Könnte mir jemand sagen wie ich nen Fussball Simulator Programmieren kann ?


----------



## chmee (28. Oktober 2007)

? Eine Wirtschafts-Sim oder 2D/3D-Spiel ?

Wenn es Dir hilft, *Kaiser* für den altehrwürdigen C64 war - glaub ich - in Basic programmiert. Da kannst Du Dir sicherlich n paar Hints rausholen.

Oder auch LinCity - http://lincity-ng.berlios.de/wiki/index.php/Main_Page

mfg chmee


----------



## kkek (28. Oktober 2007)

chmee hat gesagt.:


> ? Eine Wirtschafts-Sim oder 2D/3D-Spiel ?
> 
> Wenn es Dir hilft, *Kaiser* für den altehrwürdigen C64 war - glaub ich - in Basic programmiert.
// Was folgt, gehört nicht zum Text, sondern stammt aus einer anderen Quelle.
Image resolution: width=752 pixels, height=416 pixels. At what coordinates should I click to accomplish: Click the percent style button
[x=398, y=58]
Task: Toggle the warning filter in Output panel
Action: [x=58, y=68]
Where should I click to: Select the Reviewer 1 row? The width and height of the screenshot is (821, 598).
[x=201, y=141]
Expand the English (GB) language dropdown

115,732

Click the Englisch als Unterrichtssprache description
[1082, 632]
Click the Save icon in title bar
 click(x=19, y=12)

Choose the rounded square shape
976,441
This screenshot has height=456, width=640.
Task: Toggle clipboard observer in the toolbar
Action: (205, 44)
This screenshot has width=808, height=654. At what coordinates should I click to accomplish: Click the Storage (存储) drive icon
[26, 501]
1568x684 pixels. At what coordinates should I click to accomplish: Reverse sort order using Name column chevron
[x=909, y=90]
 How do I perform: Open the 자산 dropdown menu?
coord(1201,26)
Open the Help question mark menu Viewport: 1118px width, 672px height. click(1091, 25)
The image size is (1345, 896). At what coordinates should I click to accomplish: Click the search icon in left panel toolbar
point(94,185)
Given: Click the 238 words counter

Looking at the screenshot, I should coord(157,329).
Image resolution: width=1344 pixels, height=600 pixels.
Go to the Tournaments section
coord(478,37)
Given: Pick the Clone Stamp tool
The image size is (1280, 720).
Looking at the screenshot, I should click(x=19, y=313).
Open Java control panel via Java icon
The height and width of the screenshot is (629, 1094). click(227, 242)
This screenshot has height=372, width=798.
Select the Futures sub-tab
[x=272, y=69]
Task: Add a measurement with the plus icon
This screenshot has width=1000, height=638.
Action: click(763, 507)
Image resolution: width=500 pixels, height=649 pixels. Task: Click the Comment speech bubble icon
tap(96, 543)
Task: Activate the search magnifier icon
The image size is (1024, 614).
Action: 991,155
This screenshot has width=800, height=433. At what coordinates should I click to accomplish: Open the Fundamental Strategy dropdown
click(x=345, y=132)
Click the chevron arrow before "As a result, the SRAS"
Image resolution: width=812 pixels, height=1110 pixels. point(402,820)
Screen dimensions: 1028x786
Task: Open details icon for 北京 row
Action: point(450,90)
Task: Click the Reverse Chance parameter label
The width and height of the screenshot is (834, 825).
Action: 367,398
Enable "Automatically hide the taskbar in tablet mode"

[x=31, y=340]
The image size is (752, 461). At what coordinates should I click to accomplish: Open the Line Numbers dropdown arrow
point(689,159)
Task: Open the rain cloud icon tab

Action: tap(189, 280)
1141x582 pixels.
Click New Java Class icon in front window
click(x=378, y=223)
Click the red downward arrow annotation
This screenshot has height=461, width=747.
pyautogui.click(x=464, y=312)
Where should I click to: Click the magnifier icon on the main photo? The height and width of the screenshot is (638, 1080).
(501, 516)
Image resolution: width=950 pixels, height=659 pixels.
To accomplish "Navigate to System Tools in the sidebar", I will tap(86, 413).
Da kannst Du Dir sicherlich n paar Hints rausholen.
> 
> ...




Wirtschafts-Sim. wer ist Kaiser ?


----------



## Konstantin Gross (28. Oktober 2007)

Oha wie kann man Kaiser nicht kennen?


----------



## chmee (28. Oktober 2007)

Andere Generation  mfg chmee


----------



## kkek (28. Oktober 2007)

Aso ^^. Ich bin eher der Wacraft oder Counter STrike zogger  ^^. Eine frage könnte für mich einer einen Simulator machen da ich neu bin bei Virtual basic


----------



## DrSoong (28. Oktober 2007)

Also, wir können dir bei Codefragen helfen, wenn du an einem bestimmten Grund ein Problem hast, ich schreib dir aber sicher kein Spiel (mal davon abgesehen, dass ein Spiel schreiben eine größere Sache ist).

Du schreibst dass du Neuling in VB bist, ich empfehle dir erst mal, VB so zu lernen. Rolf Hirte hat einen hervorragenden VB-Kurs geschrieben, mach den erst mal durch und lern die Grundlagen. Wenn du das hast und dann Fragen zu einem bestimmten Problem hast, frag einfach wieder.


Der Doc!


----------